PlayerUnknown’s Battlegrounds’ replay system arrived with the game’s full release last year, and has since been used as a means of catching cheaters. To this end, over one million rule breakers were banned from the game in January alone. Creative players have however been using the new mode with different ideas in mind.
One such videographer is Sonny Evans. Otherwise known for his Grand Theft Auto 5 machinima productions, Evans’ latest work captures PUBG’s Miramar in a National Geographic-style, Attenborough-esque documentary. In the same way nature broadcasts explore the behaviour of animals in the wild, ‘The Wastelands: A Playerunknown’s Battlegrounds Cinematic’ examines the different playstyles of its combatants.
It’s pretty funny:
“Even though PUBG is pretty limited for cinematics—it’s not an open world sandbox game like GTA, for example—there are still loads of options,” Evans tells me.
PUBG’s replay system isn’t nearly as sophisticated as, say, the Rockstar Editor—nor is it designed to be—but I’m fascinated by the idea of players using the game in new ways. Against his impressive Grand Theft Auto repertoire, I ask Evans if there’s scope for a similarly thriving community of performers and spectators in PlayerUnknown’s Battlegrounds.

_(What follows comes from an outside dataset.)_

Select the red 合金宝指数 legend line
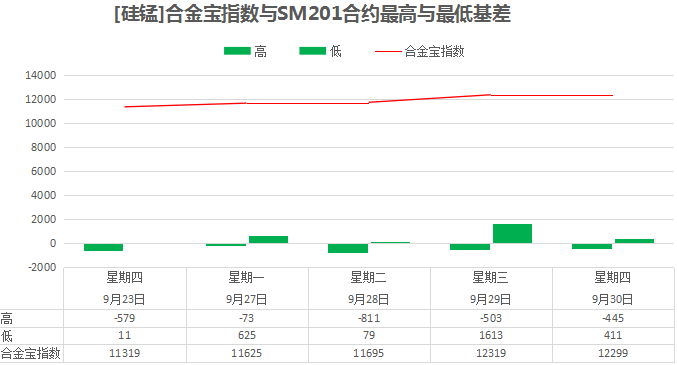 tap(388, 51)
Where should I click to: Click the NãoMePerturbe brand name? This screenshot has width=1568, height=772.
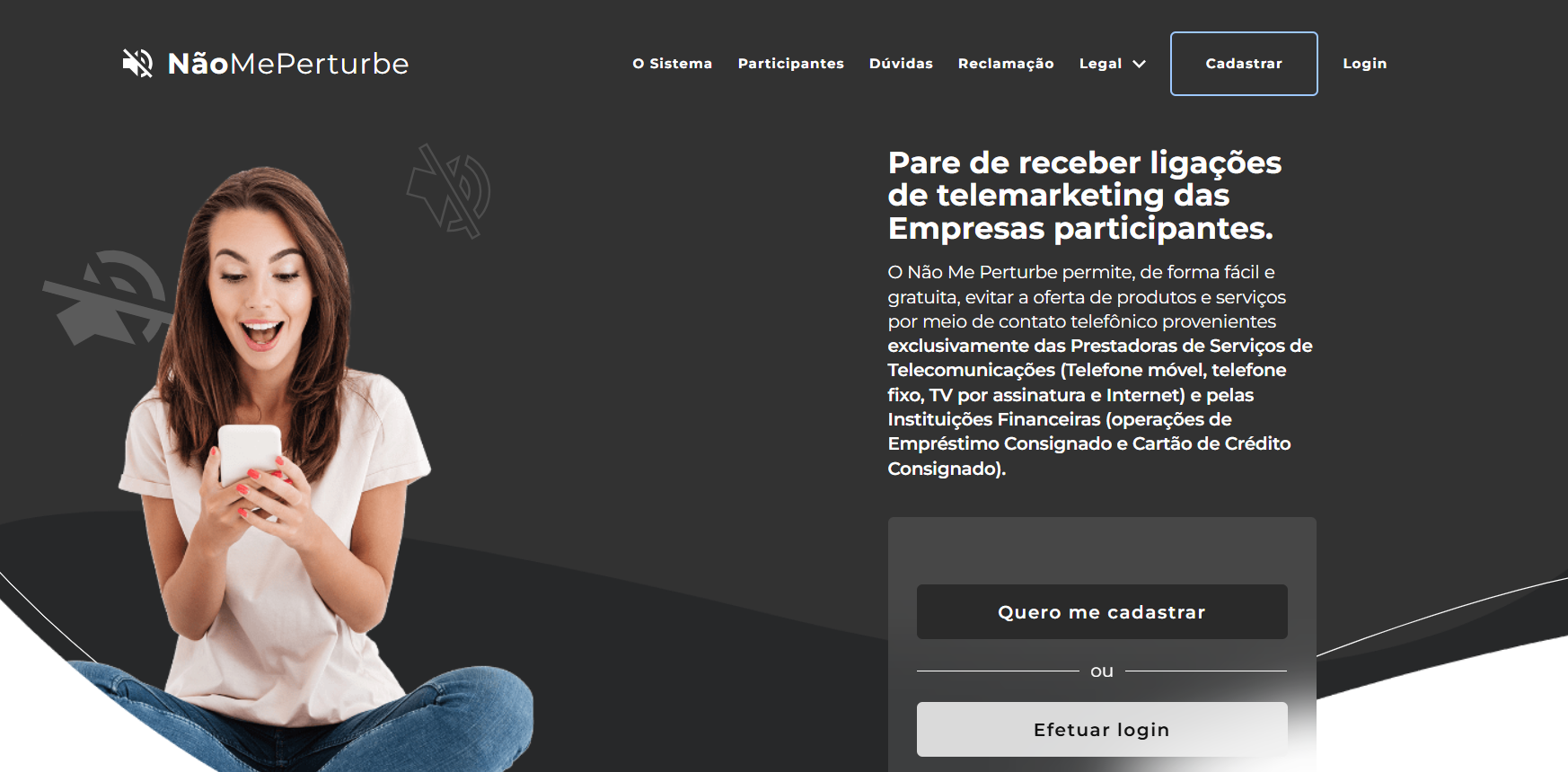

“The biggest flaw the tool has at the moment really limiting the cinematics is the pace of the game movement. A slow panning shot is not possible, and the camera races at all times,” Evans explains. “The reason I figured is, the camera’s speed has the exact same movement as an actual human player—so you have either ‘sneak, run or sprint speed’, and nothing in between. If controller support for the movement was added and it wasn’t locked at certain speeds, it would open up a lot more doors. A bunch of camera shakes (patterns that the camera would move around in, for instance, to emulate a handheld shot) would push things to the next level as well.
“The second big issue limiting creativity is not being able to set up scenes with your friends in a lobby unless you are a PUBG partner. You’re always confined to lobbies with roughly 100 players who all want to win. You might be out there just wanting to make a cool movie or whatever, but of course everybody else probably isn’t and nor should they be.”
Despite the replay mode’s limitations, Evans reckons there’s much more to come from PUBG filmmakers—and he has some more ideas of his own up his sleeve.
“These are the two main things that limit PUBG’s potential for cinematics. For all the rest, though, there’s a million things you could do. Off the top of my head… The Pochinki Strangler—a horror movie about a mass murderer responsible for the now deserted town of Pochinki. That could be so cool.”